** LISTA DE ACTIVIDADES **
1 – Indica si cada una de estas afirmaciones concuerda con el fragmento sobre la Atención Primaria, respondiendo sí o no y citando literalmente las palabras que lo deciden: (a) Los MESTO fueron los primeros en perder sus puestos. (b) Los médicos de familia que terminaban su residencia contaron con un baremo desfavorable. (c) La mejora de la calidad asistencial se mantuvo con independencia de cómo funcionara la nueva Atención Primaria.
2 – Cita textualmente el pasaje del fragmento sobre la Atención Primaria que empieza en las palabras "A estas alturas, el" y termina después de "como estaba previsto.".
3 – Según el fragmento sobre la Atención Primaria, ¿bajo qué bandera actuaba el grupo de presión formado por el colectivo MEGFE y sus mentores?

** FRAGMENTO PROPORCIONADO **
################

A estas alturas, el colectivo MEGFE y sus mentores se habían convertido en un importante grupo de presión con la bandera de la competencia profesional ‘acreditada’. Los primeros en caer fueron los MESTO, desposeídos sin piedad de sus puestos tras años de sacarle al SNS las castañas del fuego, muchos de ellos ya con una edad y una situación familiar que les ponían muy cuesta arriba el camino y su futuro. Los médicos de familia que terminaban su ‘residencia’ gozaron de un baremo favorable y coparon rápidamente los primeros lugares en la bolsa de trabajo. Las sobras, para los médicos generales sin plaza en el SNS. Nadie podrá negar que la formación de aquéllos contribuyera a mejorar la calidad asistencial; pero este hecho solamente se dio mientras la nueva Atención Primaria funcionó como estaba previsto.

################

** FILAS REGISTRADAS **
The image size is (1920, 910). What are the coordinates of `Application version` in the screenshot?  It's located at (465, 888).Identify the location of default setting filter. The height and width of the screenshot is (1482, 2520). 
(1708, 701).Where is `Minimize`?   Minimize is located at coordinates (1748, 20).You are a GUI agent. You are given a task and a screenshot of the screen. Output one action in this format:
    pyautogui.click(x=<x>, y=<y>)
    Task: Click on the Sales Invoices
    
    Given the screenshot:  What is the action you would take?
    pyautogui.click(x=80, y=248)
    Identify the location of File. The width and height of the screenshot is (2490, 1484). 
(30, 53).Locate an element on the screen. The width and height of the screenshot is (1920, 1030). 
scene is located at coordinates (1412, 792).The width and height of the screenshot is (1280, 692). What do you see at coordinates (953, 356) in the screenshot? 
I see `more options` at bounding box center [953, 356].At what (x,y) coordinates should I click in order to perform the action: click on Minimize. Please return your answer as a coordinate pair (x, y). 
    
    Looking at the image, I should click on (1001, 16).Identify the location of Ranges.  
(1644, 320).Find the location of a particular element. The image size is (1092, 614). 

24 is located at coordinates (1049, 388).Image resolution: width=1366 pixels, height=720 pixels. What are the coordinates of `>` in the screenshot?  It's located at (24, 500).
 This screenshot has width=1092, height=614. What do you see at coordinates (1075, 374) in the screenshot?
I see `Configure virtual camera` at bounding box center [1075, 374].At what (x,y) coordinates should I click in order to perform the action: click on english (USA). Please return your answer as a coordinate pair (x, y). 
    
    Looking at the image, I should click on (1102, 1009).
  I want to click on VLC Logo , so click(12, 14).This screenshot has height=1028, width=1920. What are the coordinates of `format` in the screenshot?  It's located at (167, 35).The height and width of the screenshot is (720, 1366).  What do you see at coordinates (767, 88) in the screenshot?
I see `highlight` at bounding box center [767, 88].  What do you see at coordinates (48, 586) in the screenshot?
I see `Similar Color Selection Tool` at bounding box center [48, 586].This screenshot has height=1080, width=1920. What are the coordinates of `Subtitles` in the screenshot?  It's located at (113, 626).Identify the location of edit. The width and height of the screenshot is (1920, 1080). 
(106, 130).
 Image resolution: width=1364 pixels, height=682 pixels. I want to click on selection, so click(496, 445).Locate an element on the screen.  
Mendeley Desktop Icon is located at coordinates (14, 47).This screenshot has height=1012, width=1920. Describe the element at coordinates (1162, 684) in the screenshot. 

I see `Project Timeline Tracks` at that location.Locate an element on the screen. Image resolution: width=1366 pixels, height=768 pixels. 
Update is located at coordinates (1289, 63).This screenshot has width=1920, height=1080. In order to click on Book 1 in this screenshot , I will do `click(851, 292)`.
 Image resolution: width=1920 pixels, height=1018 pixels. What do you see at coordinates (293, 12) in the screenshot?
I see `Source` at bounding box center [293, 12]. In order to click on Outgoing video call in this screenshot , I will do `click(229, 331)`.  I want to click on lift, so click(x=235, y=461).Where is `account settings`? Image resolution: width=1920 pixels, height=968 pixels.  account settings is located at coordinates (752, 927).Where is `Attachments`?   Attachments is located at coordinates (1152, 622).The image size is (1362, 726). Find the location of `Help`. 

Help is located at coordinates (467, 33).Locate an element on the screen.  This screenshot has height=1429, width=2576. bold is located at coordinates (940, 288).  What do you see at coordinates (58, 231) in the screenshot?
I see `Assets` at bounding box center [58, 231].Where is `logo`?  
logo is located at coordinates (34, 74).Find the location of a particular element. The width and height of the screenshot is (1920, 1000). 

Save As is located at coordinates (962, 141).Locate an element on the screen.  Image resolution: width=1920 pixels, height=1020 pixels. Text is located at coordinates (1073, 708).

################

** SOLUCIONES POR TAREA **
1 –
(a) Sí: "Los primeros en caer fueron los MESTO".
(b) No: "gozaron de un baremo favorable".
(c) No: "este hecho solamente se dio mientras la nueva Atención Primaria funcionó como estaba previsto".

2 –
A estas alturas, el colectivo MEGFE y sus mentores se habían convertido en un importante grupo de presión con la bandera de la competencia profesional ‘acreditada’. Los primeros en caer fueron los MESTO, desposeídos sin piedad de sus puestos tras años de sacarle al SNS las castañas del fuego, muchos de ellos ya con una edad y una situación familiar que les ponían muy cuesta arriba el camino y su futuro. Los médicos de familia que terminaban su ‘residencia’ gozaron de un baremo favorable y coparon rápidamente los primeros lugares en la bolsa de trabajo. Las sobras, para los médicos generales sin plaza en el SNS. Nadie podrá negar que la formación de aquéllos contribuyera a mejorar la calidad asistencial; pero este hecho solamente se dio mientras la nueva Atención Primaria funcionó como estaba previsto.

3 – Bajo la bandera de la competencia profesional ‘acreditada’.